How Bronco Gas Mileage Feels In Daily Driving
In city driving, the Bronco’s weight and shape show up fast. You pull away from lights, brake, then do it all again. That is where fuel use piles up. If your normal week is errands, school runs, and short hops, you will notice the gap between the Bronco and a lighter crossover.
On the highway, the Bronco can settle down, yet it still carries the wind like a brick with good manners. A steady right foot helps. So does packing light. Push past normal cruising speeds, add a roof basket, and the mpg can slide.
There is also the money side beyond raw mpg. Some Bronco engines are rated on regular fuel, though Ford notes premium is recommended when you want full output. If you like using the stronger performance tune, your cost per mile may climb faster than the EPA number alone suggests.
Where Owners Tend To Feel Fine
- Mixed driving with moderate yearly mileage
- Weekend camping, beach, or trail use
- Drivers who value open-air driving and 4×4 hardware
- Households where the Bronco is not the only long-trip car
Where Owners Tend To Get Annoyed
- Daily freeway commuting
- Heavy city traffic every day
- Big tire upgrades right after purchase
- Road trips with roof cargo and extra weight
| Driver Type | Will Bronco MPG Feel Fine? | Why |
|---|---|---|
| Weekend adventurer | Yes, for many buyers | The capability and removable top can feel worth the fuel trade. |
| Long-distance commuter | Often no | Frequent highway miles make every mpg miss show up in your budget. |
| City errand runner | Mixed | Stop-and-go driving pulls the numbers down. |
| Raptor shopper | Only if fuel cost is not a big concern | The 15 mpg combined rating is the price of that level of performance. |
| Two-car household | Often yes | The Bronco works better when another vehicle handles cheap long miles. |
How To Make A Bronco Drink Less Fuel
You cannot turn a Bronco into a hybrid with driving tips, but you can stop it from getting worse than it needs to be. Small habits add up.

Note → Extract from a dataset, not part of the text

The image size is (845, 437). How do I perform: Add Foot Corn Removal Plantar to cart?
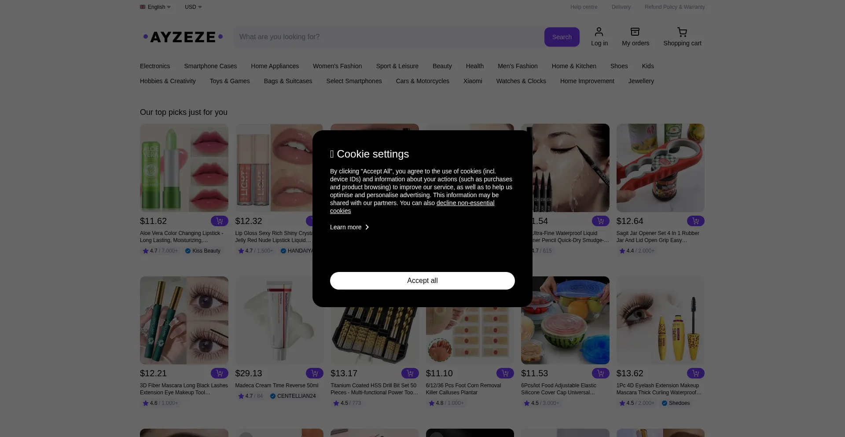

- Pick the lighter, simpler trim if mpg matters more than max trail gear.
- Stay with stock-size tires unless you truly need a larger setup.
- Remove roof cargo when you are not using it.
- Drive with a softer right foot, especially from a stop.
- Keep tire pressure in the proper range.
- Use cruise control on long, flat highway runs.
- Do not carry recovery gear, tools, and coolers full-time unless you need them.
That list sounds simple because it is. The Bronco responds the same way most rugged SUVs do: less drag, less weight, and less aggressive acceleration usually mean better mileage.
The Verdict On Bronco Gas Mileage
The Ford Bronco is not good on gas in the broad, wallet-friendly sense. It is decent on gas for a true off-road SUV with 4WD hardware, removable roof options, and trims built for rough ground. That difference matters.
If your dream vehicle is a trail-ready SUV with character, the Bronco’s mpg will probably feel fair. If your week is packed with long commutes and fuel price stress, the Bronco may wear on you. Put bluntly: buy a Bronco for the experience it gives you, not for stingy fuel use.
References & Sources
- U.S. Department of Energy and U.S. Environmental Protection Agency.“Gas Mileage of 2025 Ford Bronco.”Lists official EPA fuel economy estimates for 2025 Ford Bronco trims and powertrain setups.
- Ford Motor Company.“2025 Bronco Technical Specifications.”Provides factory details on Bronco engines, octane requirements, dimensions, and off-road hardware that shape real-world fuel use.